*** EXERCISE INPUT ***

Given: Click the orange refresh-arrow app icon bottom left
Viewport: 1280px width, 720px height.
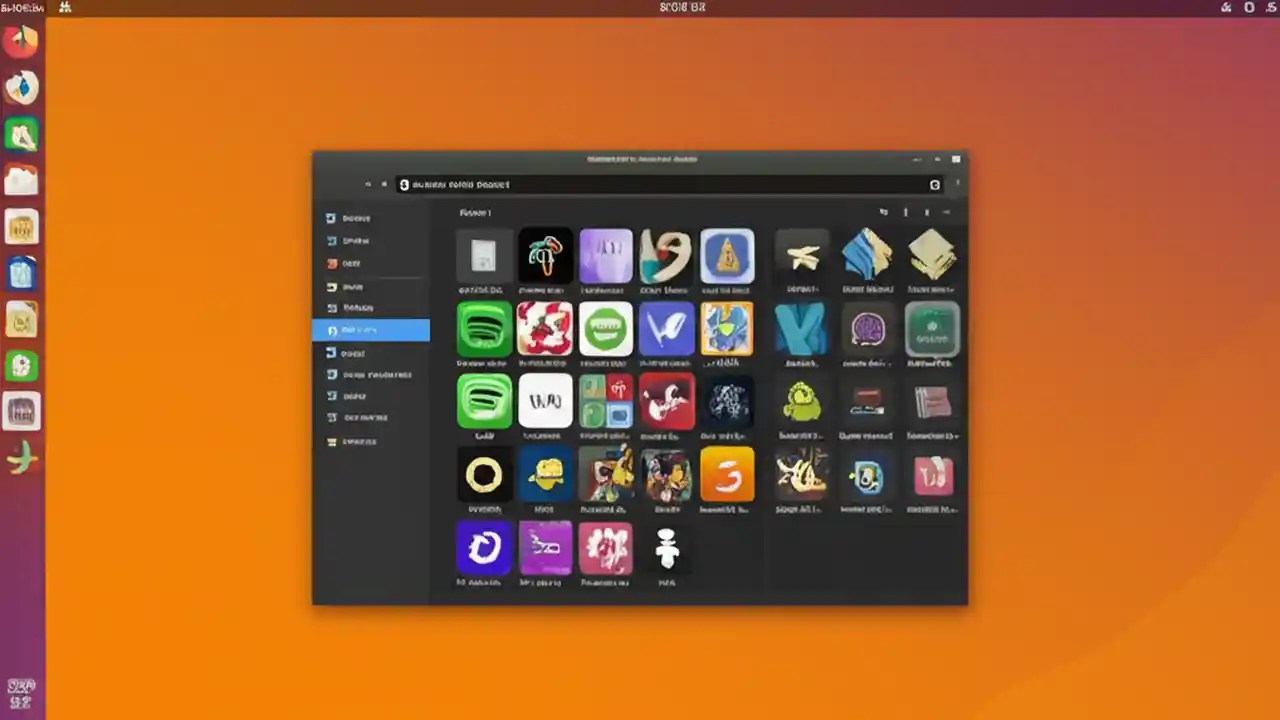Looking at the screenshot, I should (484, 548).
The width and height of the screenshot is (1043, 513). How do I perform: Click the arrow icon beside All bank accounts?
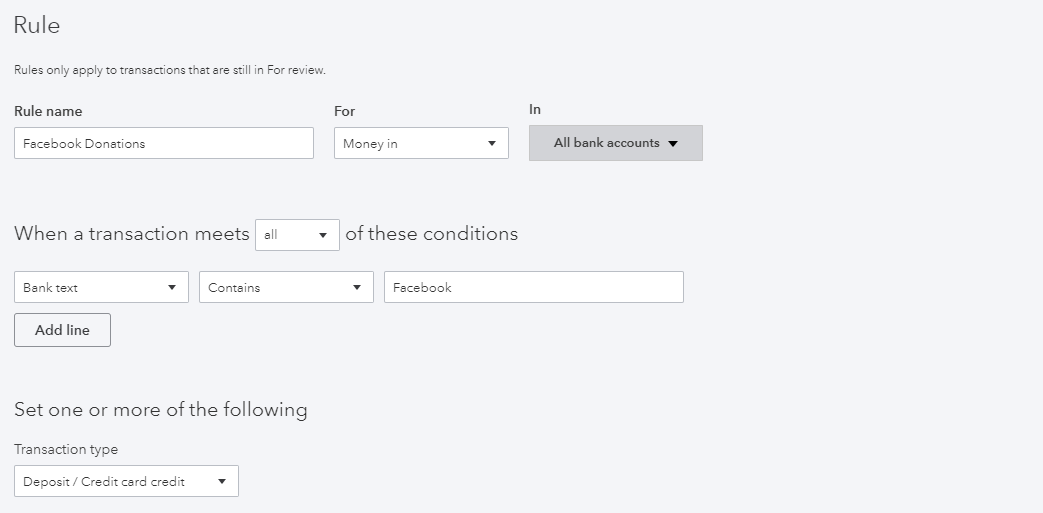coord(673,144)
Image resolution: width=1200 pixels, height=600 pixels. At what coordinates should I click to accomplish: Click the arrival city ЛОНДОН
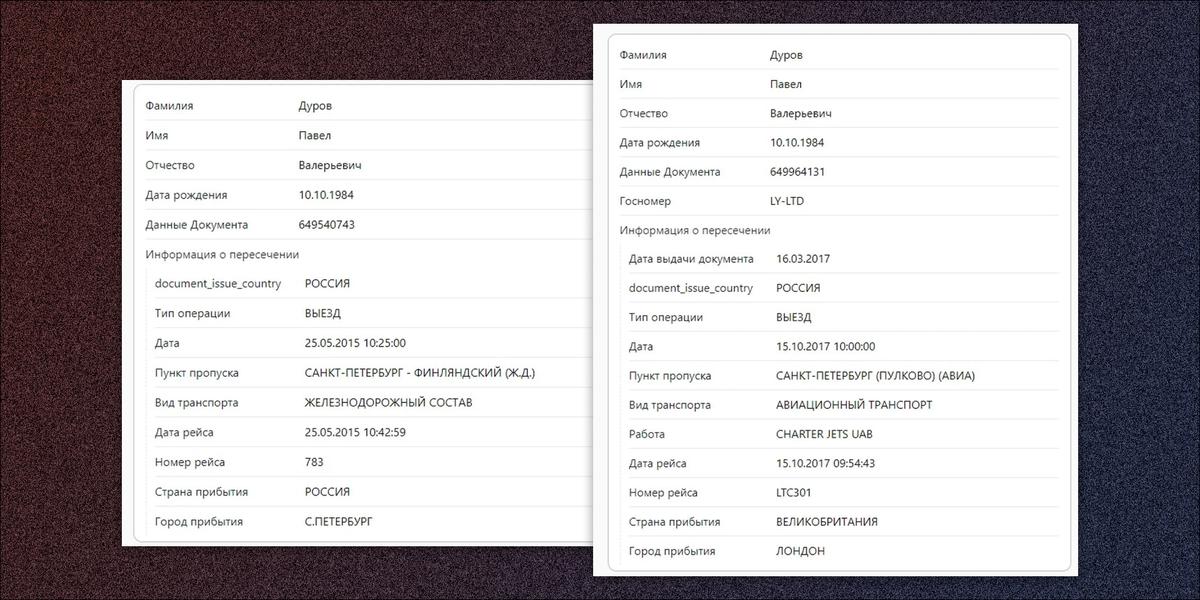pyautogui.click(x=800, y=551)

*** End of EXERCISE INPUT ***

Leaving out the pictures, print exactly and only the lines from the one containing "Viewport: 1280px width, 720px height." through the last line of the records.

Viewport: 1280px width, 720px height.
Looking at the screenshot, I should (484, 548).
The width and height of the screenshot is (1043, 513). How do I perform: Click the arrow icon beside All bank accounts?
coord(673,144)
Image resolution: width=1200 pixels, height=600 pixels. At what coordinates should I click to accomplish: Click the arrival city ЛОНДОН
pyautogui.click(x=800, y=551)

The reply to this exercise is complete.